Objective: The objective was to evaluate the effects of atrial synchronous biventricular pacing in postoperative patients with severe cardiomyopathy.
Methods: Atrial synchronous biventricular pacing epicardial leads were placed during cardiac surgery in patients with an ejection fraction of 30% or less. Patients were randomized to usual care pacing, the mode determined by the surgeon (excluding atrial synchronous biventricular pacing) with a preference for no pacing or atrial pacing (atrial inhibited pacing); atrial synchronous right ventricular pacing; or atrial synchronous biventricular pacing. Pacing was continued until cessation of hemodynamic support. At 12 hours postoperatively, patients were randomly tested in each mode (atrial inhibited, atrial synchronous right ventricular, and atrial synchronous biventricular pacing), and thermodilution outputs were measured.
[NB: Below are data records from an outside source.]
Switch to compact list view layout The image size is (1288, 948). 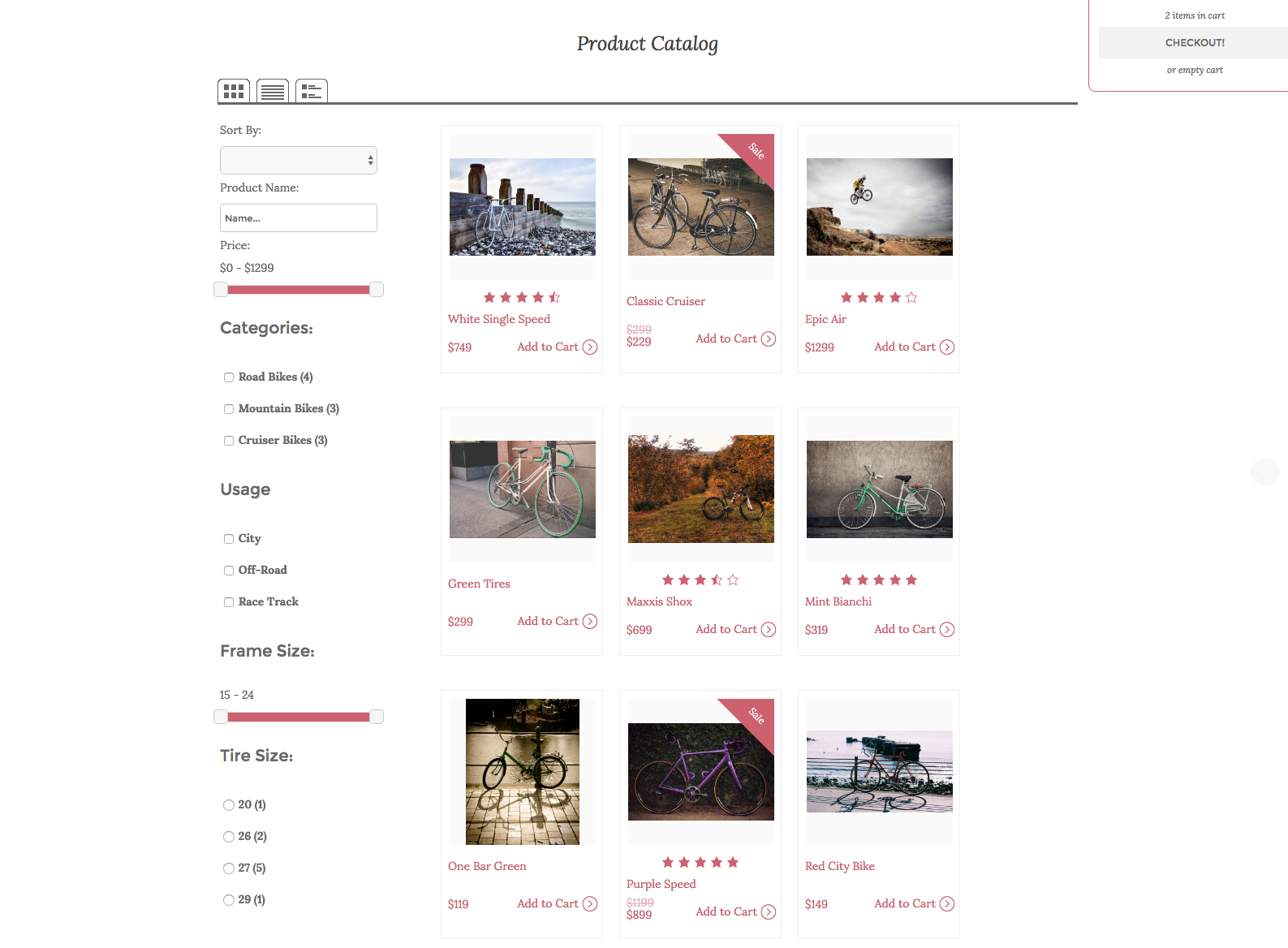click(x=273, y=91)
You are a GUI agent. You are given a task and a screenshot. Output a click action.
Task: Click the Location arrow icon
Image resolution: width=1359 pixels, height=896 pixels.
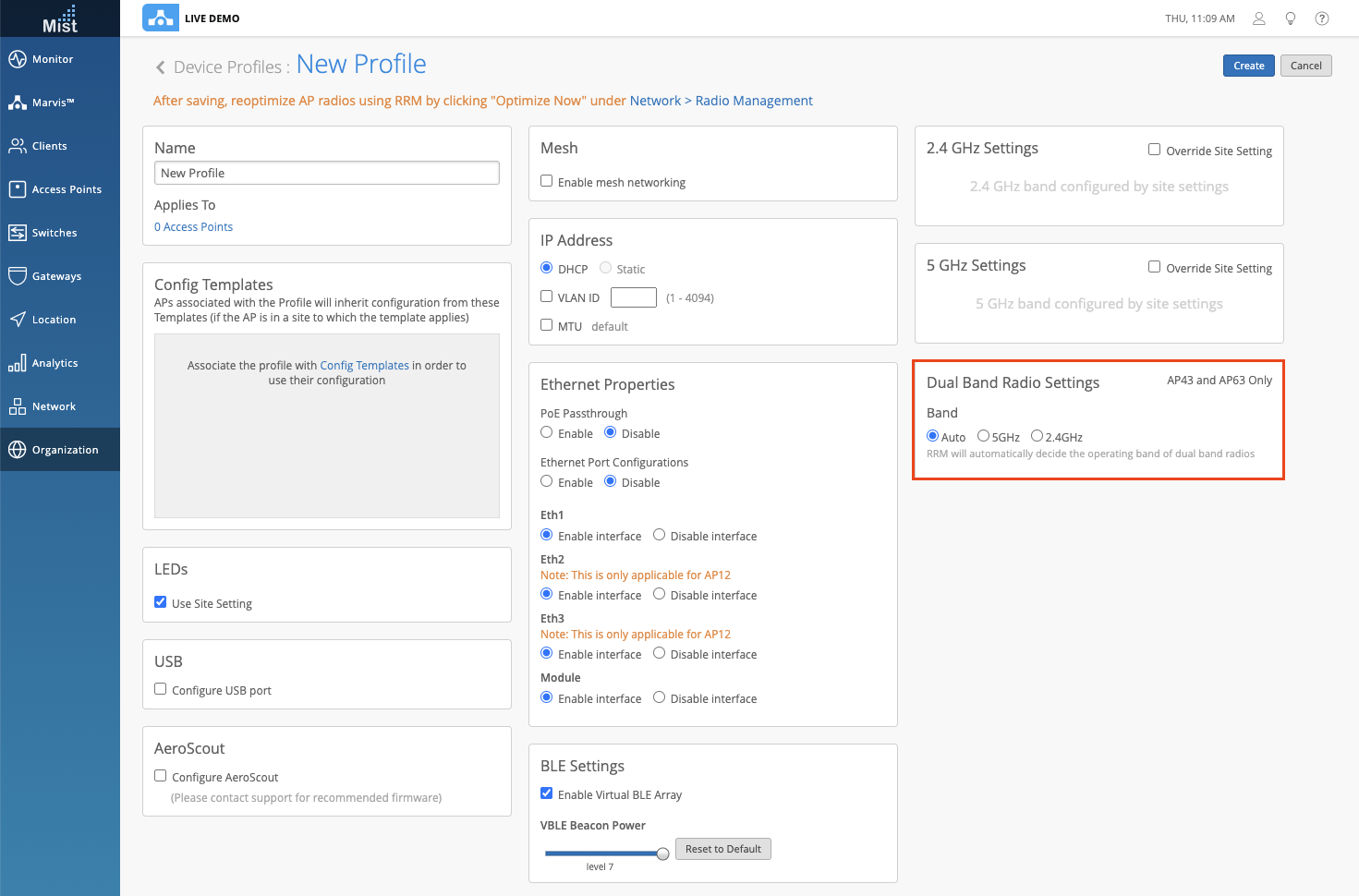(18, 320)
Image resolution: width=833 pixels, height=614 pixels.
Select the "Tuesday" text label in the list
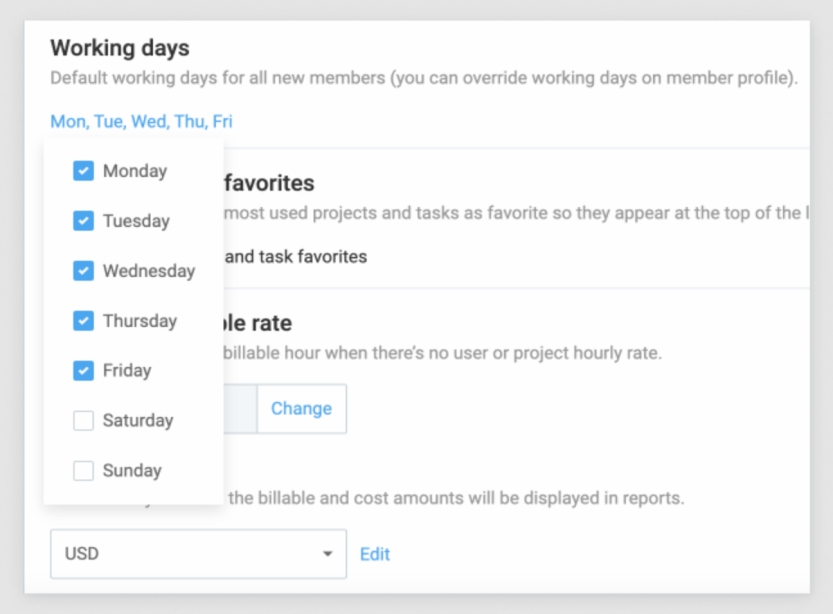point(136,221)
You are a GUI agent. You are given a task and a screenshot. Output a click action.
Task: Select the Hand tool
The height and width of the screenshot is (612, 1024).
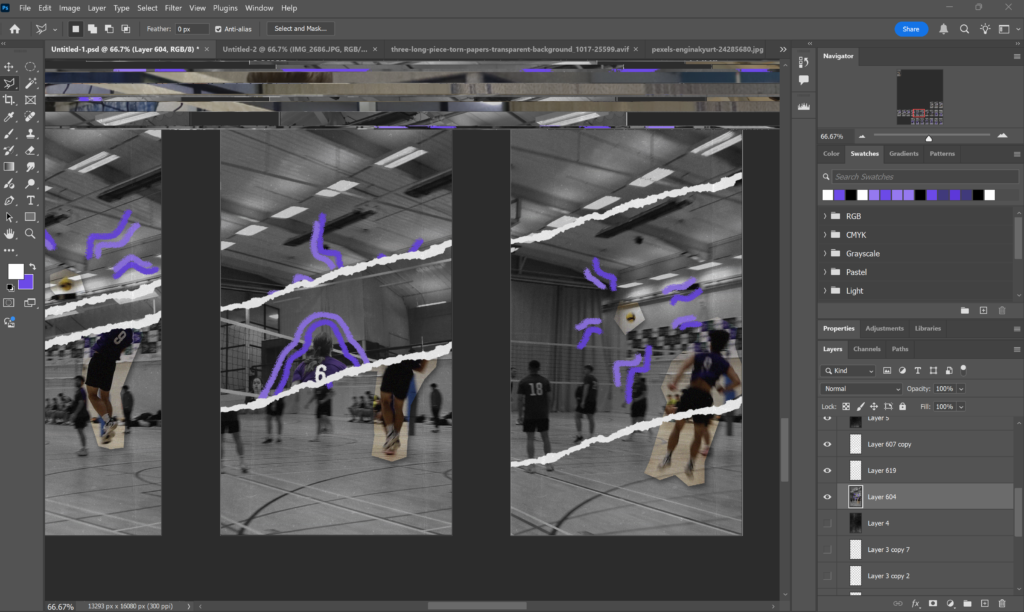coord(10,233)
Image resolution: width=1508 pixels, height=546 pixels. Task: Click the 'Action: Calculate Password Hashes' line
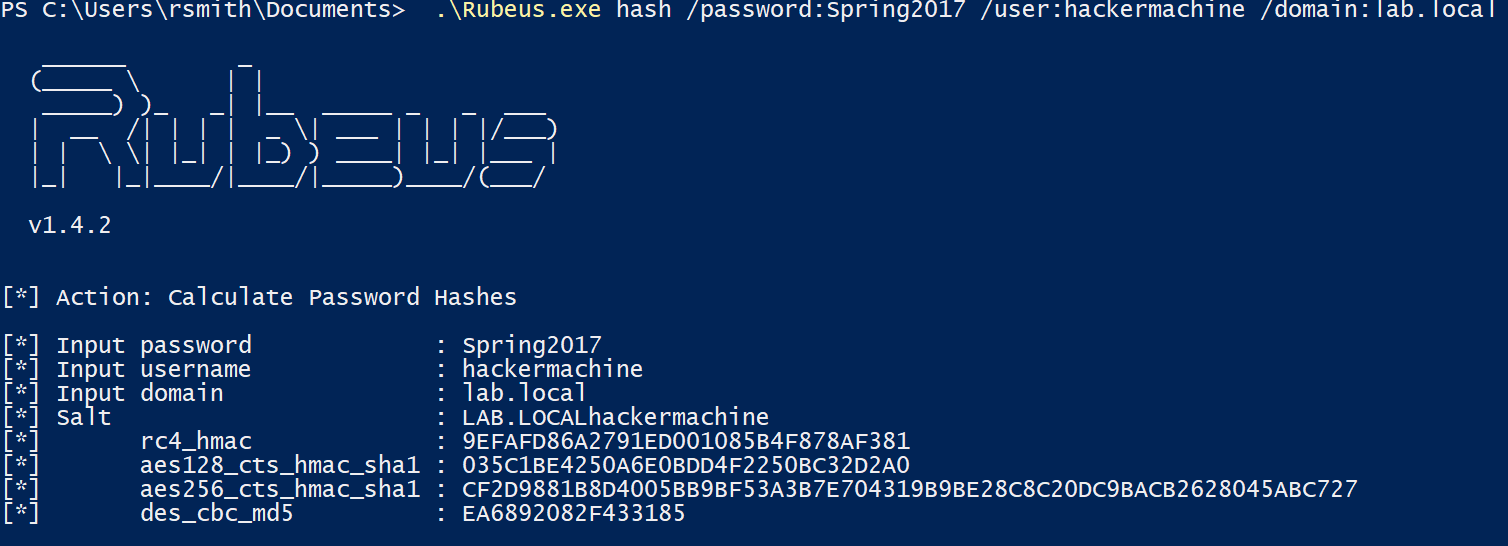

Results: Forty subjects were randomized. Groups were similar in age (66 ± 11 years), gender (85% were male), ejection fraction (23% ± 6%), QRS duration (111 ± 30 ms), and surgical indication. There was no difference in stroke index or cardiac index at 12 hours, duration of inotropic or intra-aortic balloon pump support, intensive care unit, or hospital length of stay. On comparative crossover testing, stroke volume was similar with atrial inhibited pacing and atrial synchronous biventricular pacing (59.3 ± 13.4 vs 57 ± 12.1, respectively, P = not significant); however, atrial synchronous right ventricular pacing was inferior (56 ± 12.9, P < .05 for comparison with atrial inhibited pacing). When compared with atrial inhibited pacing, atrial synchronous biventricular pacing showed a positive response in 17% of subjects (increase in stroke volume
5%), whereas 41% had a 5% or greater decrease in stroke volume.
Conclusion: Pacing mode affects stroke volume in patients with severe cardiomyopathy. Atrial synchronous biventricular pacing was helpful in a minority, but in 41% it compromised stroke volume.